**Problem description**
Update the entries below, replacing every occurrence of "GUI agent" with "interface assistant" and leaving all other text unchanged.
═══ Source material
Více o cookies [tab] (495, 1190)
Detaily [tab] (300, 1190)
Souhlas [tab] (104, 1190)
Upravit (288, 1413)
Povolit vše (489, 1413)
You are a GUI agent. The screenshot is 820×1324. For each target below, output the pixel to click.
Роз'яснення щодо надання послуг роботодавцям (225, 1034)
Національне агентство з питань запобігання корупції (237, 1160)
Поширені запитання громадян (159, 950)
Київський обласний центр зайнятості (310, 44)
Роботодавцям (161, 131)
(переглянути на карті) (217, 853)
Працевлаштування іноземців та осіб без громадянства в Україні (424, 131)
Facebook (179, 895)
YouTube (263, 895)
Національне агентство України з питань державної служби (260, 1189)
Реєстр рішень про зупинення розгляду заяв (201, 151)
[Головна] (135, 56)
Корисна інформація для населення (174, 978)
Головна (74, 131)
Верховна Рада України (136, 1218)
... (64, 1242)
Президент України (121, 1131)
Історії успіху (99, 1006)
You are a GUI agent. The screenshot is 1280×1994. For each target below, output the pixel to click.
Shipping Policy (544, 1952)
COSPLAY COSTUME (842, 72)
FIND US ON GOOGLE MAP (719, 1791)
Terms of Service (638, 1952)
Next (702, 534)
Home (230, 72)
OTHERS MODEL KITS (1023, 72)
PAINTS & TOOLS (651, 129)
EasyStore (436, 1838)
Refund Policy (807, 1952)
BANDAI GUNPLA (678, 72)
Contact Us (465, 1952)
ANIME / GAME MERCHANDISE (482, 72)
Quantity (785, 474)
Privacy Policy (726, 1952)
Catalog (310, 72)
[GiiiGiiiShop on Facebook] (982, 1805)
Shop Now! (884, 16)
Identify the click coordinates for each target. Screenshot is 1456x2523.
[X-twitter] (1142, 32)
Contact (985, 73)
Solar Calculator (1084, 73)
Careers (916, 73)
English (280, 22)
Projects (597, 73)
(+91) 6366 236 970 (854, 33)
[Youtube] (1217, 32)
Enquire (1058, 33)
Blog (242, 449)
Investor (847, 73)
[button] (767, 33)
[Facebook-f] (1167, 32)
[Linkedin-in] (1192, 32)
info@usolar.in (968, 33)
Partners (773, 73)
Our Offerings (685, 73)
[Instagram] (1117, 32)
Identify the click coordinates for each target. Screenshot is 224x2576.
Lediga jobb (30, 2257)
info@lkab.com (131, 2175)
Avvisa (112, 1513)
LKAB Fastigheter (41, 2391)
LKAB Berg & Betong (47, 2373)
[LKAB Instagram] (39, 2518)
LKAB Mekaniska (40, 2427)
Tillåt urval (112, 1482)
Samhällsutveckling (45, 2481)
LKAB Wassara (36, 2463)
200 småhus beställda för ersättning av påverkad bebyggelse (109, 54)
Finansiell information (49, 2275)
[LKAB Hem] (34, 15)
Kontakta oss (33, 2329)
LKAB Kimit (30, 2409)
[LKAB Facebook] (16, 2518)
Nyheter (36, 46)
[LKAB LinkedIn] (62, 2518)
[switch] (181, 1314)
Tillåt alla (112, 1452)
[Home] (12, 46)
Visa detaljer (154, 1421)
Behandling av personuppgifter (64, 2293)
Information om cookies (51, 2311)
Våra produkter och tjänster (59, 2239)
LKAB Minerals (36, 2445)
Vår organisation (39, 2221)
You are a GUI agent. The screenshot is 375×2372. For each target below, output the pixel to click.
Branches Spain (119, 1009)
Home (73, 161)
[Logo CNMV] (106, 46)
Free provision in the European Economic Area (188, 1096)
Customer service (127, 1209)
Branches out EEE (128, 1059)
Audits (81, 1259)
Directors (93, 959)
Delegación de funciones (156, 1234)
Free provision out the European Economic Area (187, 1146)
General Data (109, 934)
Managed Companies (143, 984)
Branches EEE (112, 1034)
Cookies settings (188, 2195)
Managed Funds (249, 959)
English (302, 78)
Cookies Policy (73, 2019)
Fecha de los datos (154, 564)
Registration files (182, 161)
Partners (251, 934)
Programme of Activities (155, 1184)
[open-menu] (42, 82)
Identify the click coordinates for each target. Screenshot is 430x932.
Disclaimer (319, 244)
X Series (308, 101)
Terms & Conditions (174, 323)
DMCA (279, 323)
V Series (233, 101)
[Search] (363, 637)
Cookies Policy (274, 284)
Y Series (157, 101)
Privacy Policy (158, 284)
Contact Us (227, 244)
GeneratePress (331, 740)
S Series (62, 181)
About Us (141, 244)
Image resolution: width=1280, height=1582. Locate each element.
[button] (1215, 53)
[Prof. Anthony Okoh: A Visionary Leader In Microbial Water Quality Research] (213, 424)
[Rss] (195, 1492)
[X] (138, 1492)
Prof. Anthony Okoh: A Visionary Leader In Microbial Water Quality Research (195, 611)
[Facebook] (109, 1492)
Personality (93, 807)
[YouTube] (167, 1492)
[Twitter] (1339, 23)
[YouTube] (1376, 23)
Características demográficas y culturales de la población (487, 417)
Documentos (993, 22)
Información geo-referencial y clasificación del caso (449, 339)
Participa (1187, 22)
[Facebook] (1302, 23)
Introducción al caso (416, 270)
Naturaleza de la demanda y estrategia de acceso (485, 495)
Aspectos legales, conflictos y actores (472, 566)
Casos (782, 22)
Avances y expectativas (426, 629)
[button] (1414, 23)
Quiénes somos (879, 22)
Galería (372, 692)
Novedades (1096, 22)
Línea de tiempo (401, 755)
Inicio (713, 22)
══════
**Response**
Více o cookies [tab] (495, 1190)
Detaily [tab] (300, 1190)
Souhlas [tab] (104, 1190)
Upravit (288, 1413)
Povolit vše (489, 1413)
You are a interface assistant. The screenshot is 820×1324. For each target below, output the pixel to click.
Роз'яснення щодо надання послуг роботодавцям (225, 1034)
Національне агентство з питань запобігання корупції (237, 1160)
Поширені запитання громадян (159, 950)
Київський обласний центр зайнятості (310, 44)
Роботодавцям (161, 131)
(переглянути на карті) (217, 853)
Працевлаштування іноземців та осіб без громадянства в Україні (424, 131)
Facebook (179, 895)
YouTube (263, 895)
Національне агентство України з питань державної служби (260, 1189)
Реєстр рішень про зупинення розгляду заяв (201, 151)
[Головна] (135, 56)
Корисна інформація для населення (174, 978)
Головна (74, 131)
Верховна Рада України (136, 1218)
... (64, 1242)
Президент України (121, 1131)
Історії успіху (99, 1006)
You are a interface assistant. The screenshot is 1280×1994. For each target below, output the pixel to click.
Shipping Policy (544, 1952)
COSPLAY COSTUME (842, 72)
FIND US ON GOOGLE MAP (719, 1791)
Terms of Service (638, 1952)
Next (702, 534)
Home (230, 72)
OTHERS MODEL KITS (1023, 72)
PAINTS & TOOLS (651, 129)
EasyStore (436, 1838)
Refund Policy (807, 1952)
BANDAI GUNPLA (678, 72)
Contact Us (465, 1952)
ANIME / GAME MERCHANDISE (482, 72)
Quantity (785, 474)
Privacy Policy (726, 1952)
Catalog (310, 72)
[GiiiGiiiShop on Facebook] (982, 1805)
Shop Now! (884, 16)
Identify the click coordinates for each target. Screenshot is 1456x2523.
[X-twitter] (1142, 32)
Contact (985, 73)
Solar Calculator (1084, 73)
Careers (916, 73)
English (280, 22)
Projects (597, 73)
(+91) 6366 236 970 (854, 33)
[Youtube] (1217, 32)
Enquire (1058, 33)
Blog (242, 449)
Investor (847, 73)
[button] (767, 33)
[Facebook-f] (1167, 32)
[Linkedin-in] (1192, 32)
info@usolar.in (968, 33)
Partners (773, 73)
Our Offerings (685, 73)
[Instagram] (1117, 32)
Identify the click coordinates for each target. Screenshot is 224x2576.
Lediga jobb (30, 2257)
info@lkab.com (131, 2175)
Avvisa (112, 1513)
LKAB Fastigheter (41, 2391)
LKAB Berg & Betong (47, 2373)
[LKAB Instagram] (39, 2518)
LKAB Mekaniska (40, 2427)
Tillåt urval (112, 1482)
Samhällsutveckling (45, 2481)
LKAB Wassara (36, 2463)
200 småhus beställda för ersättning av påverkad bebyggelse (109, 54)
Finansiell information (49, 2275)
[LKAB Hem] (34, 15)
Kontakta oss (33, 2329)
LKAB Kimit (30, 2409)
[LKAB Facebook] (16, 2518)
Nyheter (36, 46)
[LKAB LinkedIn] (62, 2518)
[switch] (181, 1314)
Tillåt alla (112, 1452)
[Home] (12, 46)
Visa detaljer (154, 1421)
Behandling av personuppgifter (64, 2293)
Information om cookies (51, 2311)
Våra produkter och tjänster (59, 2239)
LKAB Minerals (36, 2445)
Vår organisation (39, 2221)
You are a interface assistant. The screenshot is 375×2372. For each target below, output the pixel to click.
Branches Spain (119, 1009)
Home (73, 161)
[Logo CNMV] (106, 46)
Free provision in the European Economic Area (188, 1096)
Customer service (127, 1209)
Branches out EEE (128, 1059)
Audits (81, 1259)
Directors (93, 959)
Delegación de funciones (156, 1234)
Free provision out the European Economic Area (187, 1146)
General Data (109, 934)
Managed Companies (143, 984)
Branches EEE (112, 1034)
Cookies settings (188, 2195)
Managed Funds (249, 959)
English (302, 78)
Cookies Policy (73, 2019)
Fecha de los datos (154, 564)
Registration files (182, 161)
Partners (251, 934)
Programme of Activities (155, 1184)
[open-menu] (42, 82)
Identify the click coordinates for each target. Screenshot is 430x932.
Disclaimer (319, 244)
X Series (308, 101)
Terms & Conditions (174, 323)
DMCA (279, 323)
V Series (233, 101)
[Search] (363, 637)
Cookies Policy (274, 284)
Y Series (157, 101)
Privacy Policy (158, 284)
Contact Us (227, 244)
GeneratePress (331, 740)
S Series (62, 181)
About Us (141, 244)
Image resolution: width=1280, height=1582. Locate each element.
[button] (1215, 53)
[Prof. Anthony Okoh: A Visionary Leader In Microbial Water Quality Research] (213, 424)
[Rss] (195, 1492)
[X] (138, 1492)
Prof. Anthony Okoh: A Visionary Leader In Microbial Water Quality Research (195, 611)
[Facebook] (109, 1492)
Personality (93, 807)
[YouTube] (167, 1492)
[Twitter] (1339, 23)
[YouTube] (1376, 23)
Características demográficas y culturales de la población (487, 417)
Documentos (993, 22)
Información geo-referencial y clasificación del caso (449, 339)
Participa (1187, 22)
[Facebook] (1302, 23)
Introducción al caso (416, 270)
Naturaleza de la demanda y estrategia de acceso (485, 495)
Aspectos legales, conflictos y actores (472, 566)
Casos (782, 22)
Avances y expectativas (426, 629)
[button] (1414, 23)
Quiénes somos (879, 22)
Galería (372, 692)
Novedades (1096, 22)
Línea de tiempo (401, 755)
Inicio (713, 22)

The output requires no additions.